WHAT NEEDS TO BE DONE: Every record below needs to be written out exactly, apart from the pictures.

PROVIDED INFORMATION:

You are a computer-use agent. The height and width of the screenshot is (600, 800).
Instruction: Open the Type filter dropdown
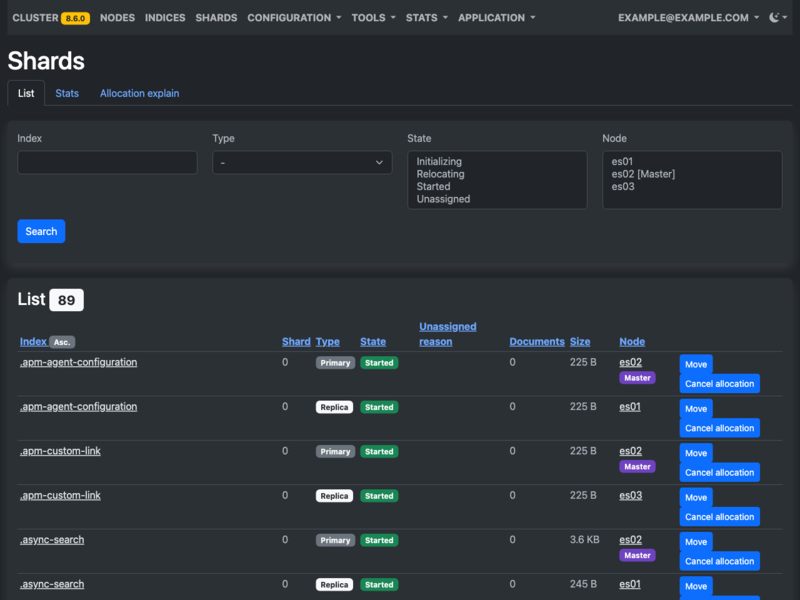[x=302, y=162]
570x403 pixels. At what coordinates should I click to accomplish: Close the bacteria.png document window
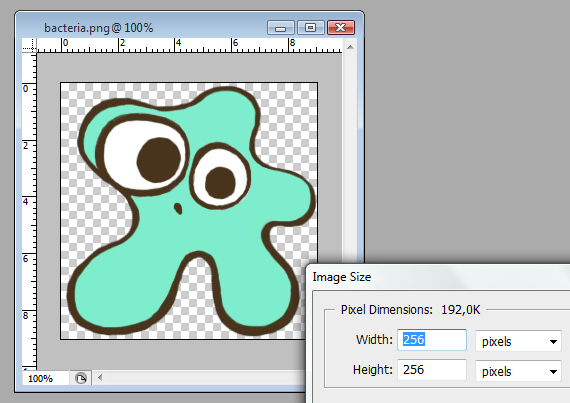pyautogui.click(x=341, y=28)
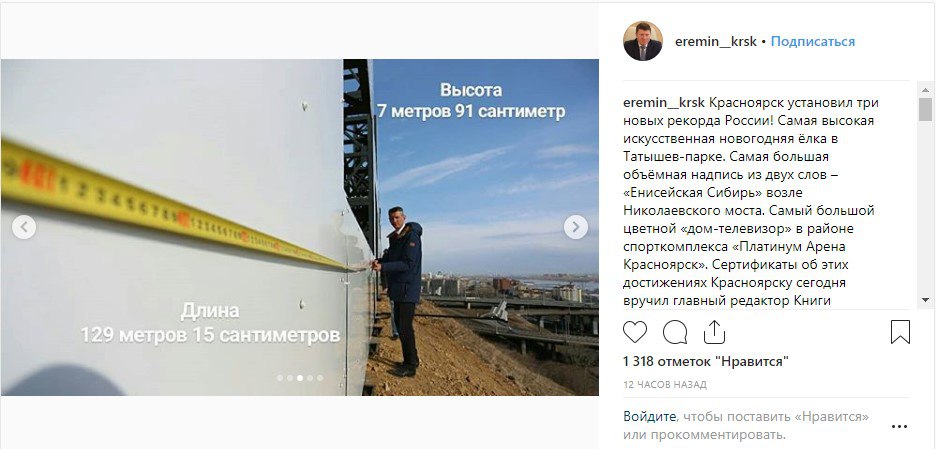
Task: Open the 12 ЧАСОВ НАЗАД timestamp
Action: (x=665, y=384)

EXERCISE OUTPUT:
You are a computer-use agent. The height and width of the screenshot is (600, 800).
Instruction: Open the Type filter dropdown
[x=302, y=162]
570x403 pixels. At what coordinates should I click to accomplish: Close the bacteria.png document window
pyautogui.click(x=341, y=28)
Task: Open the 12 ЧАСОВ НАЗАД timestamp
Action: (x=665, y=384)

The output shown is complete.